Nepal blocks 5,000 Tibetan exit permits
Under pressure from China, Nepal's Girija Prasad Koirala stops Tibetan refugees from taking asylum in the US.world Updated: Nov 01, 2007 10:22 IST
Under pressure from China, Nepal's Girija Prasad Koirala government, which came to power last year pledging to protect democracy and human rights, has stopped 5,000 Tibetan refugees from getting asylum in the US.
This was revealed by US Assistant Secretary of State for Population, Refugees and Migration Ellen Sauerbrey, who arrived in Kathmandu this week on a visit to facilitate the resettlement in the US of Bhutanese refugees now living in Nepal.
Currently, there are about 14,000 Tibetans living in Nepal who have been registered with the government as refugees.
However, they are not allowed to publicly celebrate any occasions related to their exiled leader, the Dalai Lama, whom China has been trying to erase from the memory of Tibet since it occupied the Buddhist kingdom more than five decades ago.

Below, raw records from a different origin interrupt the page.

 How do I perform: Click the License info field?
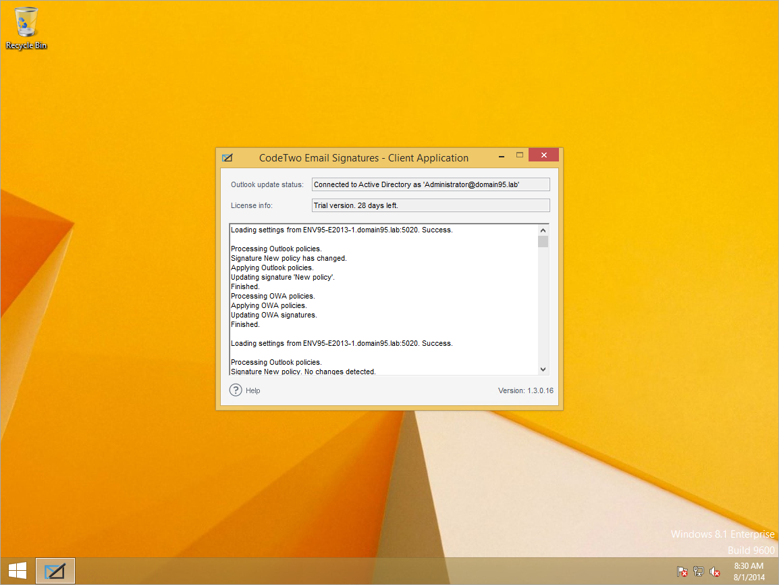pyautogui.click(x=431, y=205)
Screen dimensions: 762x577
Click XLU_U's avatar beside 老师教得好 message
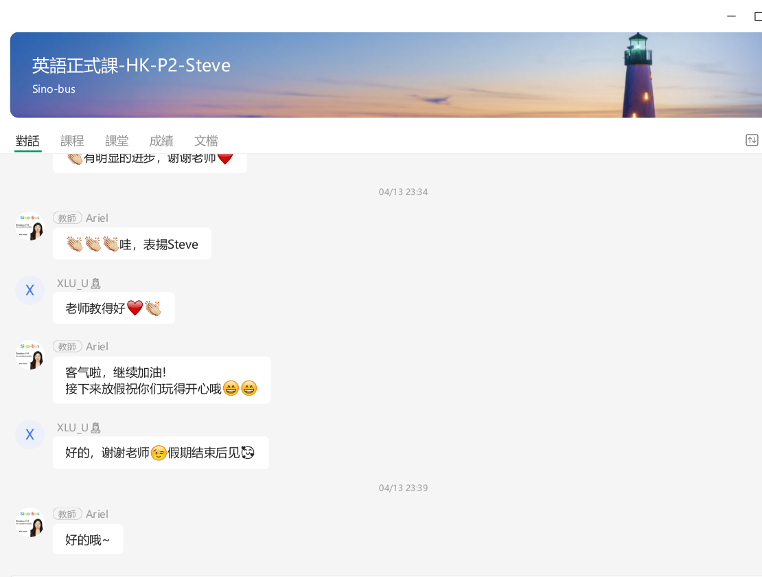[x=30, y=291]
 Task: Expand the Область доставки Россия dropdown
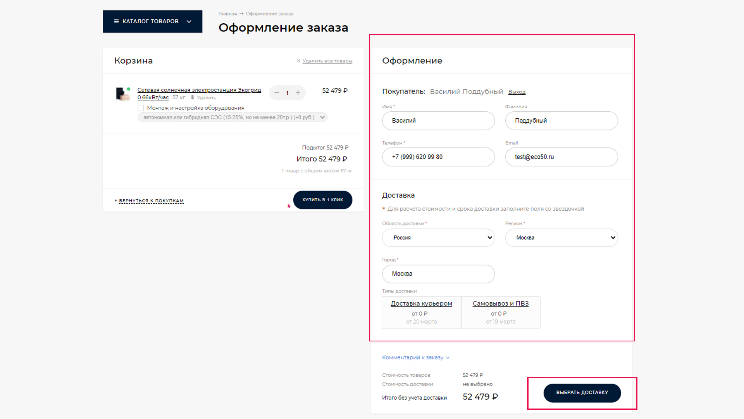438,238
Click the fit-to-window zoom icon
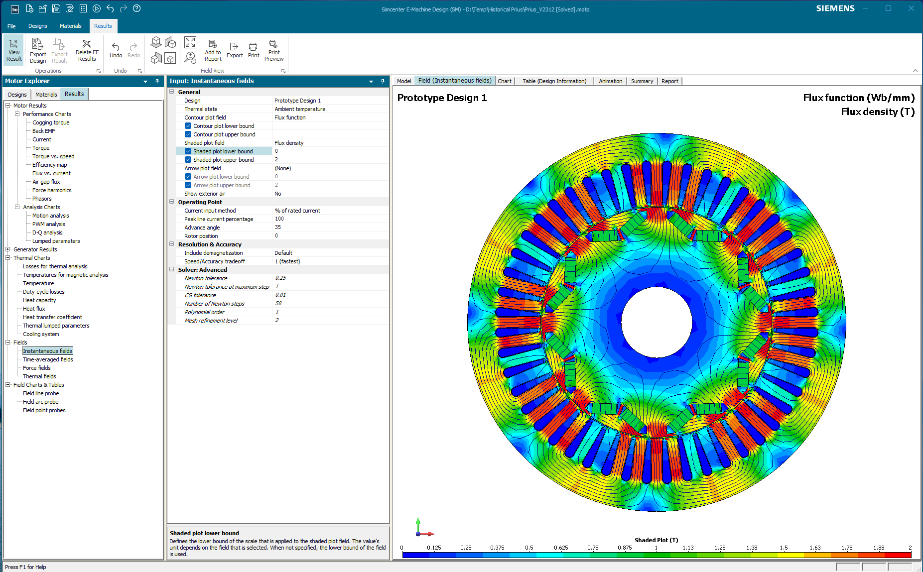923x572 pixels. [190, 42]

They are also not allowed to register associations for fear of ruffling the feathers of China, which says there are no Tibetan refugees but only illegal immigrants.
The US official told Nepal's biggest private TV channel on Wednesday that as part of its refugee resettlement programme, Washington had last year arranged to offer a home in the US to 5,000 Tibetan refugees.

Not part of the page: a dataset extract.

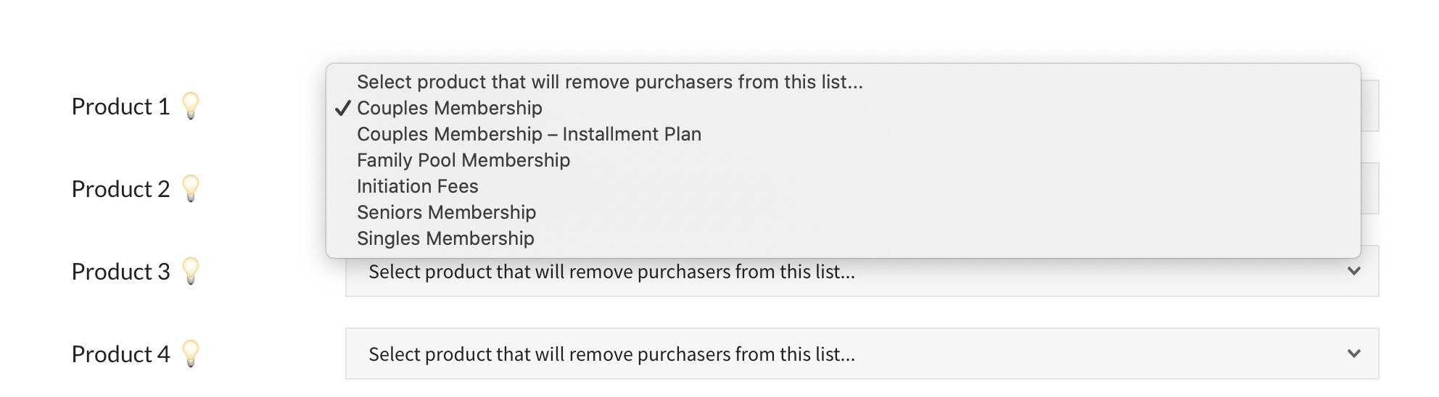Click the Product 1 label

coord(120,106)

However, the offer did not materialise because the Nepalese government did not respond. Tibetan refugees living in Nepal need an exit permit from the government to travel outside Nepal.
In the past, China supported Nepal's King Gyanendra who tried to marginalize political parties. China sold arms to the royal regime to hunt down Maoist guerrillas. But after the fall of the royal government it began wooing the new government of opposition parties and the Maoists.
Tibet is one of the key issues in China's relationship with Nepal. Every year, 2,500 to 3,500 Tibetans -- mostly children, monks and nuns -- flee to India from Tibet.
Placing their lives in peril, they travel through high mountain passes stealthily to cross into Nepal, from where they head for Dharamsala in India, the seat of the Dalai Lama.
However, in its bid to prove to the world that Tibetans are happy under its rule, the Chinese government has been trying its best to stop the fugitives, even authorising its border patrols to fire on unarmed groups.
Under China's growing influence, Nepal has in the past handed over refugees to the Chinese authorities, triggering worldwide condemnation.
Concerned that if the refugees are allowed to make a new life in the US, it will encourage more fugitives as well as draw wider attention to the plight of Tibetans, Beijing has been pressurising Koirala's government not to allow the Tibetans to leave.
Sauerbrey told Kantipur Television that her government would continue its efforts.
Although Koirala, like a succession of Nepalese governments, has been pliable to US demands, the Tibet issue continues to be an exception.
Days before he seized power with the help of the army, King Gyanendra caused the closure of the office of the Dalai Lama's representative in Kathmandu.
Though the office was allowed to open as an NGO after the fall of the royal regime, the Koirala government withdrew its permission and forced it to shut down again under pressure from Beijing.